Using Generalised Additive Mixed Models (GAMMs) to predict visitors at Edinburgh & Craigmillar Castles

2019-05-24 2499 words 12 minutes

/posts/2019-05-24-generalised-additive-mixed-models-gamms-tourism/images/Edinburgh_Castle_Rock.jpg

Contents

If you attended my talk on “Generalised Additive Models applied to tourism data” at the Newcastle Upon Tyne Data Science Meetup in May 2019, please find my (more detailed) slides linked below.

Some context

I’d been curious about generalised additive (mixed) models for some time, and the opportunity to learn more about them finally presented itself when a new project came my way, as part of my work at The Data Lab. The aim of this project was to understand the pattern of visitors recorded at two historic sites in Edinburgh: Edinburgh and Craigmillar Castles - both of which are managed by Historic Environment Scotland (HES).

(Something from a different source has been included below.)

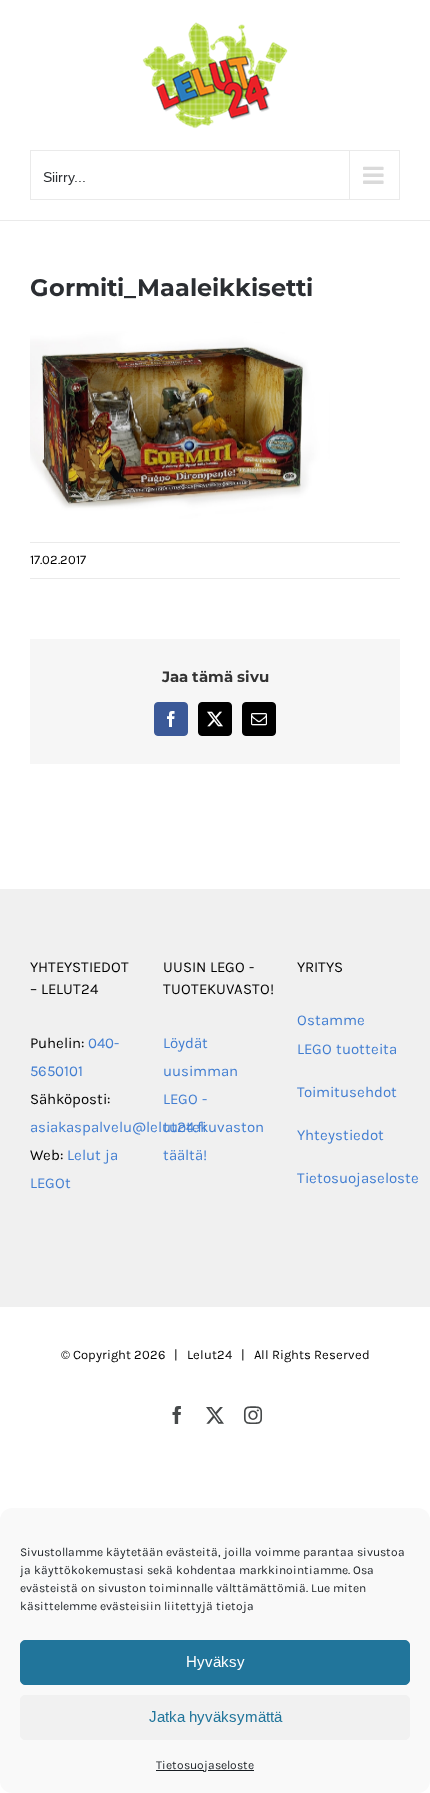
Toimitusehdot (347, 1092)
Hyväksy (215, 1661)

By understand the pattern of visitors, I really mean predict it on the basis of several ‘reasonable’ predictor variables (which I will detail a bit later). However, it is perhaps worth starting off with a simpler model, that predicts (or rather in this case, forecasts) visitor numbers from… visitor numbers in the past. In a sense, this is similar to a classic time series scenario, where we would use the data to predict itself, without resorting to “external” predictors.

Outline

We will begin our discussion by first having a quick look at the data available. Then we will very briefly pause on some modelling aspects, to then have a more meaningful discussion of our data forecast (created in R using package mgcv). Afterwards, we can then discuss the additional sources of data that were used as predictors in a more complex, subsequent model.

The data

Our monthly time series presents itself in long format, and is split by visitors’ country of origin as well as the type of ticket they purchased to gain entry to either of the two sites. Thus each row in the dataset details how many visitors were recorded:

for a given month (starting with March 2012 for Edinburgh, and March 2013 for Craigmillar Castle, until March 2018),
from a given country (UK, for internal tourism, but also USA or Italy etc.)
purchasing a given ticket type (Walk up, or Explorer Pass etc.)
visiting a given site (Edinburgh or Craigmillar).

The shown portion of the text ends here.